Noch etwas. In Rom lernt Goethe (so genau wissen wir das ja nicht) im Alter von 37, wie man sagt, die Liebe kennen, die körperliche. Eine hübsche Witwe aus Mailand … Er genießt‘s und schreibt Gedichte darüber. In Hexametern und Pentametern, wie die antiken Dichter. Das ist ab jetzt sein Ideal: Der Perfektion der antiken Kunst nahekommen. Hier die dritte Elegie. Goethe hat zeitlebens zwanzig davon veröffentlicht, vier weitere wegen skandalösen Inhalts (an Priapus zum Beispiel) nicht. Auch das ist antike Tradition.
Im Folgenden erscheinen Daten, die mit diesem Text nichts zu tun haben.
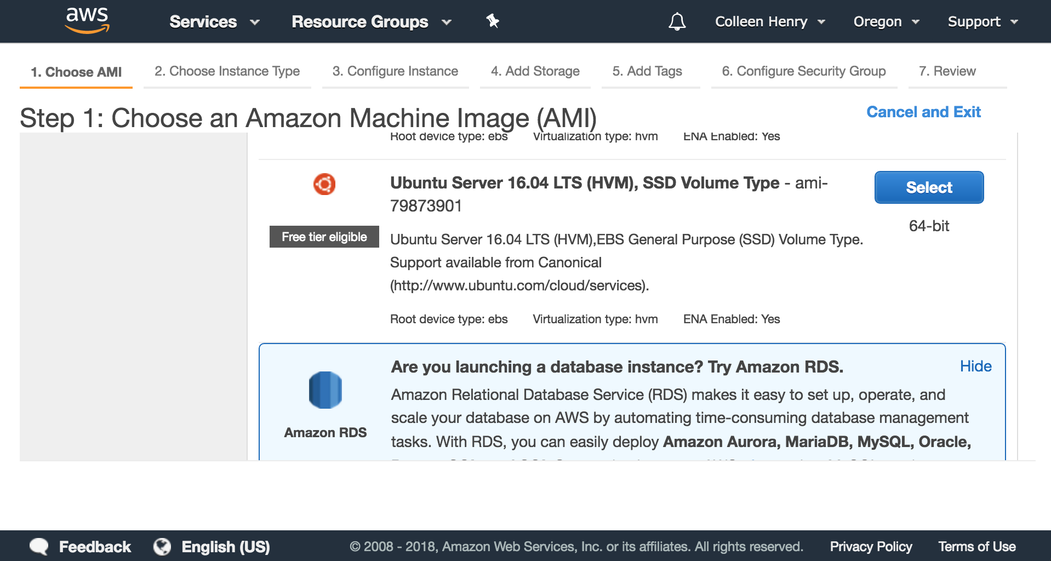1051x561 pixels.
Task: Switch to the Add Storage tab
Action: [535, 71]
Catullus und Martial sind für solche Dinge bekannt.(auf den Text klicken!)

Es soll dir, Geliebte, nicht leid tun, dass du gleich mit mir geschlafen hast
Glaub es, ich denke nicht respektlos, nicht schlecht von dir.
Amors Pfeile haben viele Effekte, einige kratzen nur
und von ihnen ist das Herz jahrelang krank,
aber andere treffen direkt, schnell, spitz und scharf
wie sie sind, und setzen das Blut in Flammen.

In der Zeit der Heroen, als Götter und Göttinnen liebten,
folgte Lust dem Blick, folgte Genuss der Lust
glaubst du, Venus habe lange nachgedacht,
als ihr im Wald der Ida Anchises gefiel?

Luna hätte nicht gewartet, den schönen Schläfer zu küssen,
denn dann hätte ihn schnell die neidische Aurora geweckt.
Hero sah Leander beim lauten Fest, und schnell
sprang der Liebende heiß ins nächtliche Wasser.
(nämlich in das Meer, das die beiden trennt)
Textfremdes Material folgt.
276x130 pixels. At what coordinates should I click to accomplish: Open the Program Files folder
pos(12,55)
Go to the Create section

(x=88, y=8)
Rhea Silvia, die aristokratische Jungfrau wandert am Tiber
um Wasser zu holen, nach unten, und der Gott nimmt sie.
So machte seine Söhne Mars. – Die beiden tranken die Milch
einer Wölfin, und Rom nennt sich Herrin der Welt.
(Mars nimmt die Dame, die dann Mutter von Romulus und Remus wird)
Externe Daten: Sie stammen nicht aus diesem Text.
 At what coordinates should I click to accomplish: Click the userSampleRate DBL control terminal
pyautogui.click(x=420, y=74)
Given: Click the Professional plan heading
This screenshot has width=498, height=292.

Laß dich, Geliebte, nicht reun, daß du mir so schnell dich ergeben!
Glaub es, ich denke nicht frech, denke nicht niedrig von dir.
Vielfach wirken die Pfeile des Amors: einige ritzen,
Und vom schleichenden Gift kranket auf Jahre das Herz.
Aber mächtig befiedert, mit frisch geschliffener Schärfe
Dringen die andern ins Mark, zünden behende das Blut.

In der heroischen Zeit, da Götter und Göttinnen liebten,
Folgte Begierde dem Blick, folgte Genuß der Begier.
Glaubst du, es habe sich lang die Göttin der Liebe besonnen,
Als im Idäischen Hain einst ihr Anchises gefiel?

Hätte Luna gesäumt, den schönen Schläfer zu küssen,
O, so hätt ihn geschwind, neidend, Aurora geweckt.
Hero erblickte Leandern am lauten Fest, und behende
Stürzte der Liebende sich heiß in die nächtliche Flut.

Rhea Silvia wandert, die fürstliche Jungfrau, den Tiber,
Wasser zu schöpfen, hinab, und sie ergreifet der Gott.
So erzeugte die Söhne sich Mars! — Die Zwillinge tränket
Eine Wölfin, und Rom nennt sich die Fürstin der Welt.